Installation
Install
npm install @sigx/server-renderer
Dependency
The only runtime dependency is sigx, the host framework. It is declared as a
regular dependency, so installing @sigx/server-renderer pulls sigx in
automatically — there is no separate install step and no peer dependency to add.
The package is ESM-only ("type": "module", no CommonJS build). Use it from
an ESM project or bundler.
Subpath imports
@sigx/server-renderer ships three tree-shakeable entry points (all with
sideEffects: false). Import from the right one so a browser bundle never pulls
in Node code:
| Import path | Use it for | Notes |
|---|---|---|
@sigx/server-renderer | useHead, createSSR, shared types | Universal — re-exports everything plus head + plugin system |
@sigx/server-renderer/server | renderToString, renderToStream, renderToNodeStream | Node-only render APIs |
@sigx/server-renderer/client | hydrate, ssrClientPlugin, plugin hooks | Browser-only hydration |
A typical app uses all three across its entry files:
// entry-server.tsx
import { renderToNodeStream } from '@sigx/server-renderer/server';
// entry-client.tsx
import { ssrClientPlugin } from '@sigx/server-renderer/client';
// any component
import { useHead } from '@sigx/server-renderer';
renderToNodeStream and renderToStreamWithCallbacks are exported only from
/server, not from the main entry. Hydration internals (hydrate, hydrateNode,
registerClientPlugin, …) are exported only from /client.
Import side effects
Importing the package runs one-time setup automatically: it augments the SSR
directive types and calls initDirectivesForSSR(), which patches getSSRProps
onto built-in directives such as show so they serialize correctly during SSR.

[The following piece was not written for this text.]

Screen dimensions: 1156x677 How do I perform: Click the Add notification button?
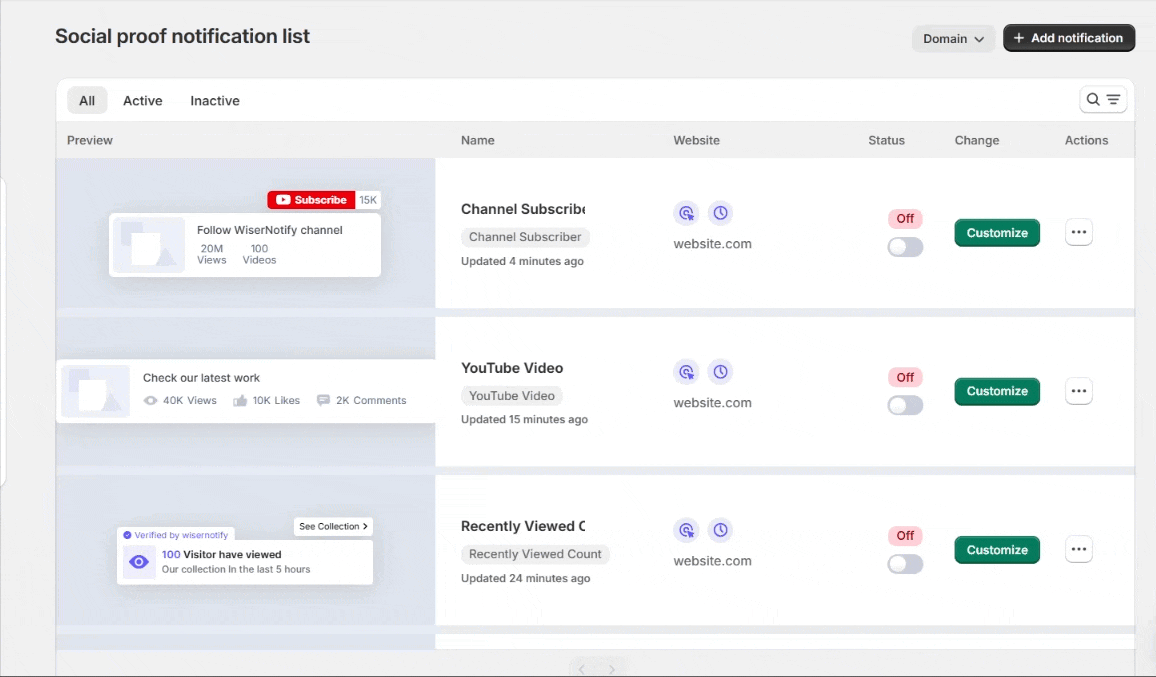pyautogui.click(x=1068, y=38)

You do not need to call anything to enable this.
Build / Vite wiring
No special Vite config is required to consume the package — the standard
SignalX JSX/Vite setup for your host app applies. The package's own build/dev
tooling uses @sigx/vite and vite, but those are declared as dev dependencies
and are not needed by consumers.
There is no CLI or bin — the package is a library you import.